→ **PROVIDED TEXT**
The function returns a multi-slice triangle with metadata details key-value pair (‘bootstrap’, i), where i is the i-th replicate.

Parameters:
  • triangle – The triangle to re-sample.

  • n – The number of boostrap replicates to sample.

  • seed – The RNG seed.

  • field – The field, or list of fields, to resample in the triangle. Defaults to None, which selects all fields.

Returns:

A list of (potentially multi-slice) triangles, one for each bootstrap replicate.

bermuda.utils.bootstrap.maximum_entropy_ensemble(x: list[float], U: list[float], L: tuple[float, float] | None = None) ndarray

Applies the maximum entropy bootstrap algorithm of Vinod (2006).

See the following links for Python and R implementations that this function is heavily based on. However, note that the Python implementations are wrong in that they don’t appear to sort the final quantiles:

  • Vinod, H.D. 2006. Maximum entropy ensembles for time series inference

    in economics. Journal of Asian Economics. 17 (6), 955-978.

currency

bermuda.utils.currency.convert_currency(triangle: Triangle, target_currency: str, exchange_rates: dict[str, float]) Triangle

Convert all currency-denominated fields in a Triangle to a target currency.

→ **STATED EXERCISE A**
Print the rows verbatim, from the line containing "This screenshot has height=534, width=600." through the final row.
The text and the rows were taken from separate sources.

Entries on where items are placed
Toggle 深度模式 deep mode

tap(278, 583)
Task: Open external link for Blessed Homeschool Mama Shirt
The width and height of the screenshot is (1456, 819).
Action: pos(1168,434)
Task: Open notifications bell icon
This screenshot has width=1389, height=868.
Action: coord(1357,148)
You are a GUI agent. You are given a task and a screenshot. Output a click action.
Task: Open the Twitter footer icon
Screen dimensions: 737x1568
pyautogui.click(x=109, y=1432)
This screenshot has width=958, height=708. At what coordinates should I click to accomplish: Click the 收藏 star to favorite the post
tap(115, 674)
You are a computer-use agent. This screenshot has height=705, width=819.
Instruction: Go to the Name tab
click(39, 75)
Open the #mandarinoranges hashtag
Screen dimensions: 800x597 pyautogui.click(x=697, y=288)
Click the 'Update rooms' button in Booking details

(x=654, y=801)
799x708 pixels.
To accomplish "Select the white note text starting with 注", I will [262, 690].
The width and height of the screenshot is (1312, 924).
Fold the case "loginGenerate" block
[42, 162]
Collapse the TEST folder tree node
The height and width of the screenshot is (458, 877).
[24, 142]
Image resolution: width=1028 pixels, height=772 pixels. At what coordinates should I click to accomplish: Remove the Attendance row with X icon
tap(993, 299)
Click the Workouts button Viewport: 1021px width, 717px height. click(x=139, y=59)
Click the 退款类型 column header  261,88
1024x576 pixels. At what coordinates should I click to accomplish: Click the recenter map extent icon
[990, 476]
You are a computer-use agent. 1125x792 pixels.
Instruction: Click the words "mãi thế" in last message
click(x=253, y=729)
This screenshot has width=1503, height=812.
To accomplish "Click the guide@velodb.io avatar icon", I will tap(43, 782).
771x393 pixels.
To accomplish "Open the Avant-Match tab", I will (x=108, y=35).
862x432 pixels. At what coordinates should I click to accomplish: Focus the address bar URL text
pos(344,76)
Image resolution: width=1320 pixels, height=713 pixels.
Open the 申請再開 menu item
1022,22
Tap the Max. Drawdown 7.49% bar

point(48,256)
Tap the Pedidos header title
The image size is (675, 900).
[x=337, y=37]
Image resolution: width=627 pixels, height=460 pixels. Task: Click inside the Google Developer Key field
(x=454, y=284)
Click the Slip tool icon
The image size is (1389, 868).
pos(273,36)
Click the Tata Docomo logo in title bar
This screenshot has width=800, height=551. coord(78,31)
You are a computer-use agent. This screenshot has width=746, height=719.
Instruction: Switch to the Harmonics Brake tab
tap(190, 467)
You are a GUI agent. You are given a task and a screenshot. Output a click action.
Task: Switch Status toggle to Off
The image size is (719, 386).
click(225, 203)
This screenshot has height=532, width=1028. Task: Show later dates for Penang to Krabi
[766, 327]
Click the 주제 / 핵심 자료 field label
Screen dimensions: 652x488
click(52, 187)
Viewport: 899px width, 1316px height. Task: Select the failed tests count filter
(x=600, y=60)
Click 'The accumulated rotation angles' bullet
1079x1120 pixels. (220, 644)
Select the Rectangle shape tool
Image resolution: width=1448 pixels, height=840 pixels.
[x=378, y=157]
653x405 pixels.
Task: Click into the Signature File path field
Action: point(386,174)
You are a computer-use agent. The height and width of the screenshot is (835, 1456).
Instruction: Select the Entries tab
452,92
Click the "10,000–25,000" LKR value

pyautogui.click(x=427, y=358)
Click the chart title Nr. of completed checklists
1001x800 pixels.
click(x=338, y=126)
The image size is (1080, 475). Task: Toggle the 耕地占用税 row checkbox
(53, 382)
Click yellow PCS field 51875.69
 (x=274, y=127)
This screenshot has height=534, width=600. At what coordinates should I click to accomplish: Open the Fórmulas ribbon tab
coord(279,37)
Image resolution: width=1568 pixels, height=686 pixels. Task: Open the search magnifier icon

→ **STATED EXERCISE B**
Using the bootstrap documentation, decide whether each statement agrees with it: (i) the seed parameter is the RNG seed; (ii) the field parameter selects all fields when left at its default; (iii) the Python implementations sort the final quantiles. For each, answer yes or no and quote the deciding words.

→ **WRITTEN RESPONSE A**
This screenshot has height=534, width=600. At what coordinates should I click to accomplish: Open the Fórmulas ribbon tab
coord(279,37)
Image resolution: width=1568 pixels, height=686 pixels. Task: Open the search magnifier icon

→ **WRITTEN RESPONSE B**
(i) Yes: "seed – The RNG seed."
(ii) Yes: "Defaults to None, which selects all fields."
(iii) No: "the Python implementations are wrong in that they don’t appear to sort the final quantiles"